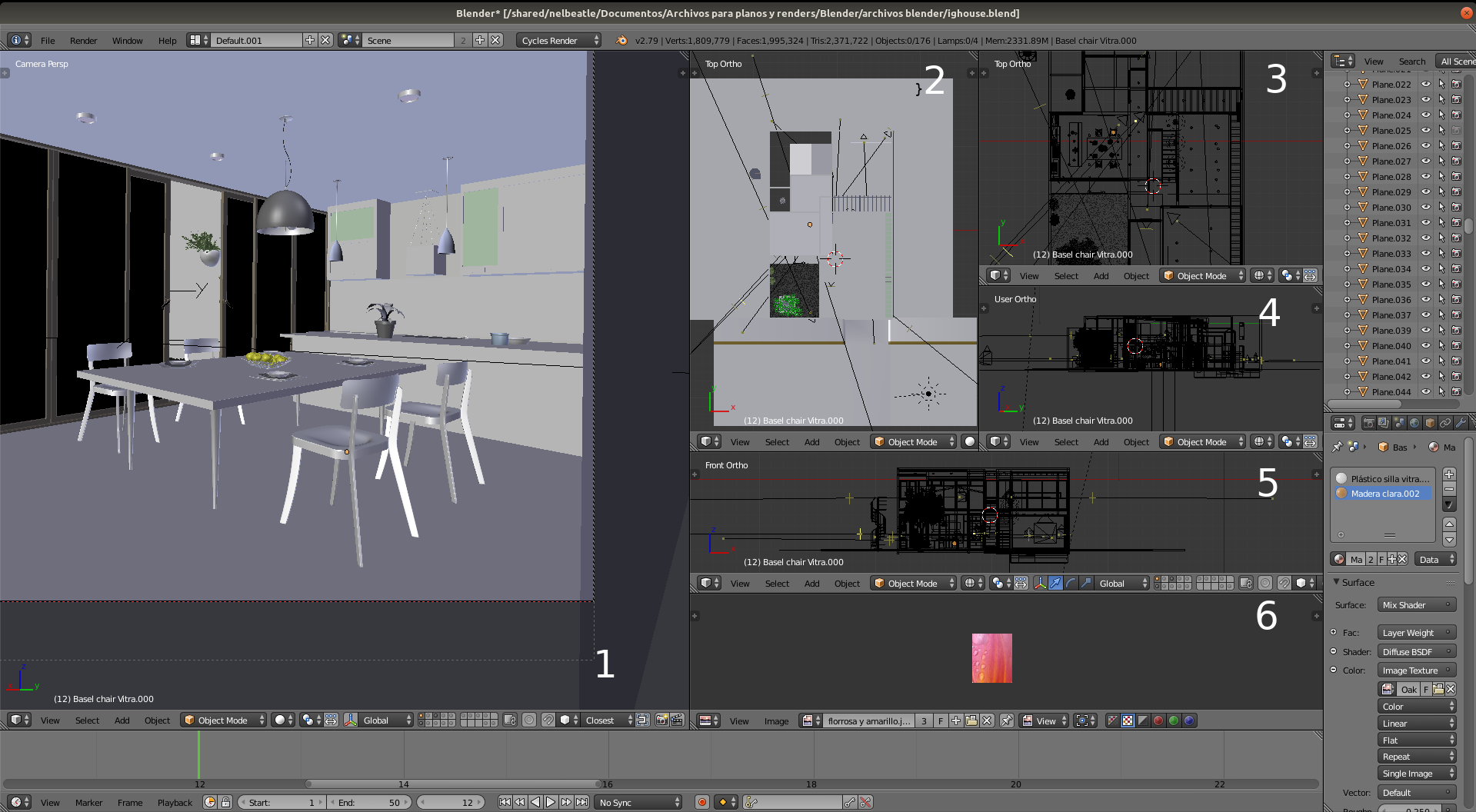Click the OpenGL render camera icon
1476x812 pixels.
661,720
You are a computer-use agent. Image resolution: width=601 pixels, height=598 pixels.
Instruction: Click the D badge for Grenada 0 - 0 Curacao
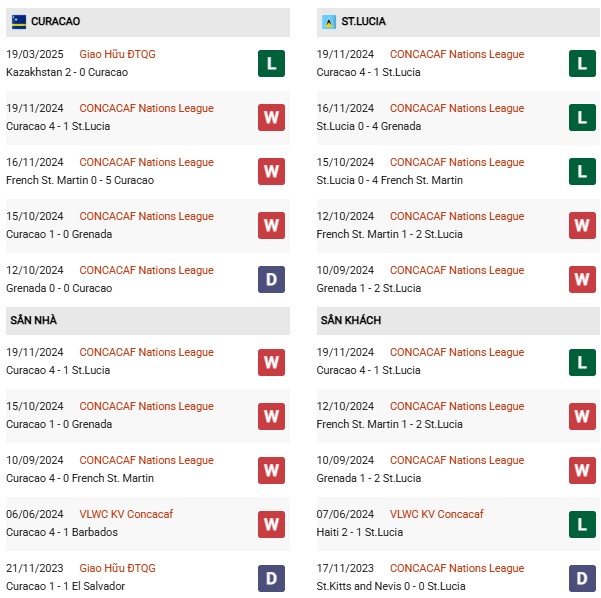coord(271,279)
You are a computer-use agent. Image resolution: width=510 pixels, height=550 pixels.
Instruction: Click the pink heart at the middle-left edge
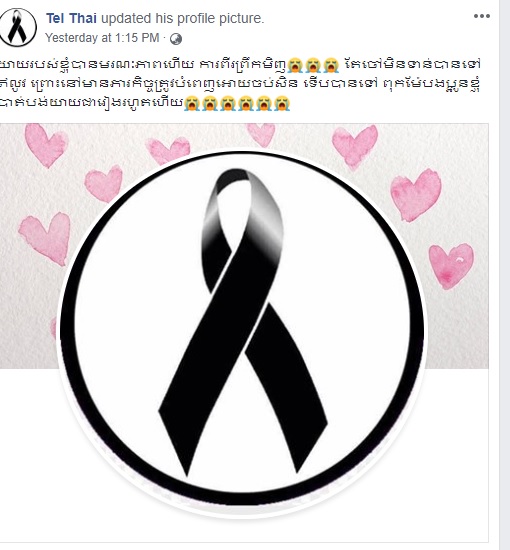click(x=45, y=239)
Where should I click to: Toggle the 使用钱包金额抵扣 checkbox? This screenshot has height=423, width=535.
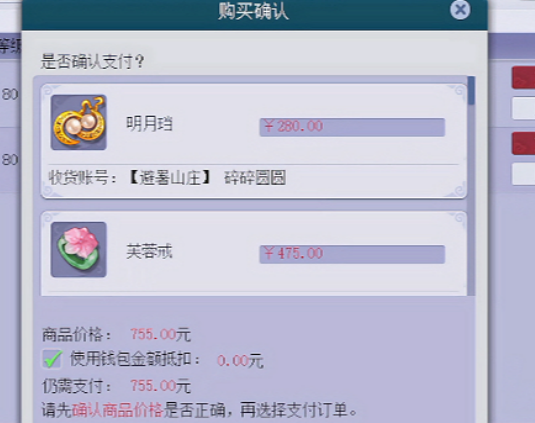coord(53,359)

> WORK TASK
Whenever the word "agent" shows up in a line of the entries, list that line.

> ANSWER SECTION
You are a computer-use agent. Image resolution: width=601 pixels, height=598 pixels.
You are a computer-use agent. Image resolution: width=510 pixels, height=550 pixels.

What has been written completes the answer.